MONETARY POLICY IMPLICATIONS
This data arrives amid a tense ECB policy environment. Wage moderation provides some breathing room. Historically, rapid wage gains fueled second-round inflation effects. Now, with base wages hovering near 2.6%, the central bank may eye gradual easing, though energy shocks pose upside risks. Analysts note market expectations have flipped from cuts to potential hikes if oil persists high and feeds into wages.
GEOPOLITICAL ENERGY SHOCKS
Escalating Middle East tensions have reverberated across central banking. The wage tracker's stability counters these pressures. Unlike volatile energy imports, negotiated wages reflect domestic bargaining, now showing resilience without acceleration. Coverage dips reflect ongoing negotiations, but the ECB emphasizes the tracker's forward horizon to end-December 2026 remains robust.
LABOR MARKET CONTEXT
Eurozone labor markets have softened alongside wage trends. Yet, collective agreements—covering swathes of manufacturing, public sector, and services—anchor the data. Countries like Germany and France, with high coverage, drive the aggregate: for instance, 2025 coverage hit 78.3% in one major economy.
Experts view this as a pivot point. "The wage tracker continues to suggest negotiated wage pressures easing in 2026," the ECB press release affirmed, with revisions consistently downward. This bodes well for core inflation, excluding volatile energy and food, potentially aligning closer to the 2% target.

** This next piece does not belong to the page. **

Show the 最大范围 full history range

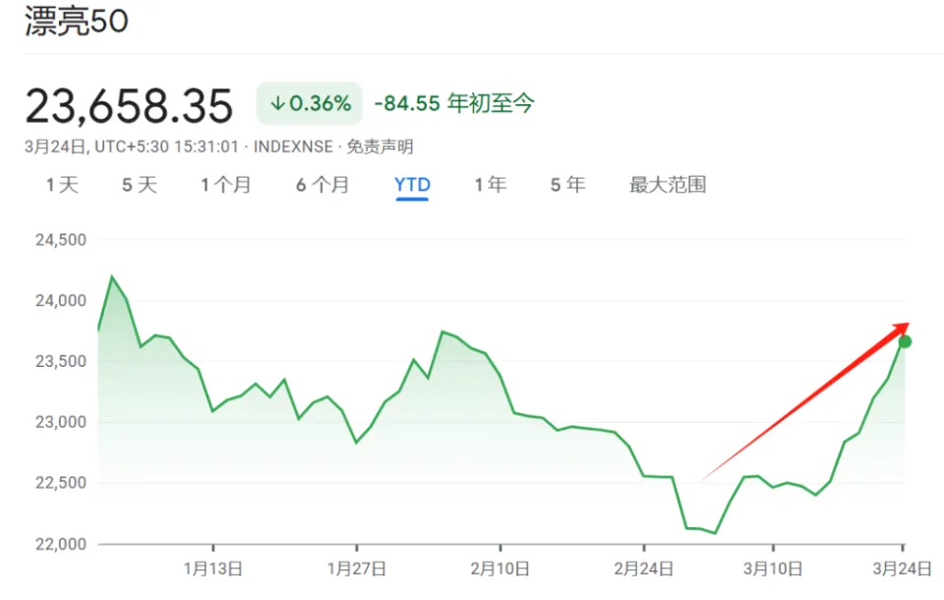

Challenges persist. If energy shocks prolong, second-round effects could revive wage demands, as hinted in market commentary. Still, the ECB's tool offers clarity: wages are disinflating, supporting a measured policy stance amid global headwinds.
BROADER EUROZONE OUTLOOK
Looking ahead, the wage tracker's evolution will inform future policy reviews. With coverage expanding as 2026 deals firm up, quarterly updates could refine the 2.6% end-year stabilization. For banks and firms, this signals contained cost pressures, aiding profitability in a low-growth backdrop.
Ultimately, the ECB's dataset—updated meticulously since inception—affirms moderating dynamics. Persistent wage cooling reduces the "hawkish" tilt, even if inflation revisions demand vigilance. In a year of shocks, this data anchors expectations for eurozone stability.